Causing even the judge to express bewilderment at the prosecution’s unusual withholding of a new indictment against the NATO 3, Brian Church, Jared Chase and Brent Betterly, a grand jury in Chicago yesterday returned the indictment after they were arrested for allegedly planning to recruit people to throw Molotov cocktails at police stations, attack Obama campaign headquarters, and other targets ahead of the NATO protests in Chicago last month. The arrests took place after police infiltrators, acknowledged by the CPD, infiltrated the apartment where the three were staying.
The apartment was raided and the three were arrested six days after they posted a video on Youtube of a traffic stop in which they were harassed by Chicago police, including what appears to be an unconstitutional trunk search. Protesters say the charges are retaliation for posting the video.
In the video the police can be heard joking about Chicago in 1968 and taking “billyclub[s] to the f-ing skull,” and telling the young men, who tell the police that they were going to the upcoming NATO protests, that they will be “looking” for “each and every one of you.” The defendants now face 85 years in prison.
CBS local wrote yesterday:
It’s not unheard of for prosecutors to withhold the details of an indictment from defense lawyers until a case is assigned to a trial judge, but even the judge at Tuesday’s hearing seemed surprised that in this case, prosecutors are playing things so close to the chest.
The move means, for the so-called “NATO 3,” their lawyers won’t get the details of the indictment until July 2, at the earliest.
On the indictment, CBS reported:
…when defense attorneys asked for a copy of the indictment in court, prosecutors declined, prompting [the defendants’ attorney Michael] Deutsch to tell the judge, “I don’t understand.”
Judge Adam Burgeois Jr. said he didn’t understand either, “but that’s the way they’re doing it.”
The CPD confiscated beer-making equipment in the raid on Wednesday night, May 16, the same night the previous charges say the three were observed filling beer bottles with gasoline. Upon the release of the first set of charges, the defense released photos of the beer making equipment, which appeared to be full of dark, foamy liquid resembling not gasoline, but beer.

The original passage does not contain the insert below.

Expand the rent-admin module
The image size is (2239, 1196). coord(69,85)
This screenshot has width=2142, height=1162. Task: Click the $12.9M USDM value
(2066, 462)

Confiscated beer making equipment:
In order to carry out the alleged busy schedule of targeted mayhem, which included plans to “destroy police cars and attack four CPD stations with destructive devices…” and to attack “the Campaign Headquarters of U.S. President Barack Obama, the personal residence of Chicago Mayor Rahm [Emanuel], and certain downtown financial institutions,” the defendants were to “recruit four groups of four coconspirators (for a total of sixteen people.)”
In effect, the previous charges read that the defendants were to approach strangers and convince them to throw firebombs at police stations and other “targets.” Protesters present in the apartment have told reporters that the two police infiltrators, whom they say went by the names “Mo” and “Gloves,” tried to incite the defendants and others to acts of violence. When they were refused, those present in the apartment say, the infiltrators planted evidence. The use of police infiltrators has been acknowledged by CPD police chief Garry McCarthy.